The present volume aims to quantitatively and qualitatively analyse the pragmatic strategies of verbal deception within All’s Well That Ends Well and Measure for Measure, contributing both to the literary and linguistic discussions on the phenomenon of interpersonal deceit. The first chapter introduces the theoretical basis of historical pragmatics and pragma-stylistics, contextualising the phenomenon of lying in the early modern period. The second chapter outlines the original methodology used in order to conduct the textual analysis presented in the third chapter.
The choice to lie has to do with the use of language and the construction of meaning; it is a fundamentally pragmatic matter. Yet, untruthfulness in interpersonal communication raises a set of thorny theoretical issues within the current pragmatic framework. This volume outlines an innovative approach to the theory of lying: a character’s choice to lie outright or to “merely mislead” can be viewed from a pragmatic perspective as a distinction between what is said and what is meant but also as a strategic choice between going on-record or staying off-record. This reappropriation of Brown and Levinson’s terminology of politeness (1978; 1987) is not purely for taxonomic purposes, rather it has far-reaching theoretical ramifications which permit a workable distinction between two forms of covert untruthfulness.
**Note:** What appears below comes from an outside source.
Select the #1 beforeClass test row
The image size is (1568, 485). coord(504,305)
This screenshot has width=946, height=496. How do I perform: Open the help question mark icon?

By quantifying and categorising strategies of verbal deception according to these pragmatic parameters, the author investigates the forms and functions of lying in the early modern problem comedies. The quantitative data serve to guide the qualitative pragma-stylistic analysis of salient extracts from the plays. Pertinent examples of interpersonal mendacity are analysed according to their conversational and narratological strategies and structures in order to better understand their contribution to processes of characterisation. The differing strategies and divergent consequences of the characters’ deceit are explored in relation to the central questions of both problem comedies.

Autor

Aoife Beville obtained her PhD from the University of Naples L’Orientale in May 2022 where her research focussed on the pragma-stylistic analysis of lying in the “problem comedies”. She is an Adjunct Lecturer in English Language (eCampus University) and English Linguistics (University of Naples L’Orientale). She has presented her research findings at the PALA (Poetics and Language Association) Annual Conference 2021 and at the IASEMS (Italian Association for Shakespeare and Early Modern Studies) Graduate Conference, 2021. Her recent publications focus on multimodal stylistics (‘Salvator Rosa and Ann Radcliffe: A Study in Style’, in Reception Studies and Adaptation: A Focus on Italy, eds Giulia Magazzù, Valentina Rossi, and Angela Sileo, 46–71, 2020) and the pragmatics of deceit (‘”An Infinite and Endless Liar”: Paroles as a Case Study of the Pragmatics of Lying in Shakespeare’, in Linguae &, 2-2021, 79-101).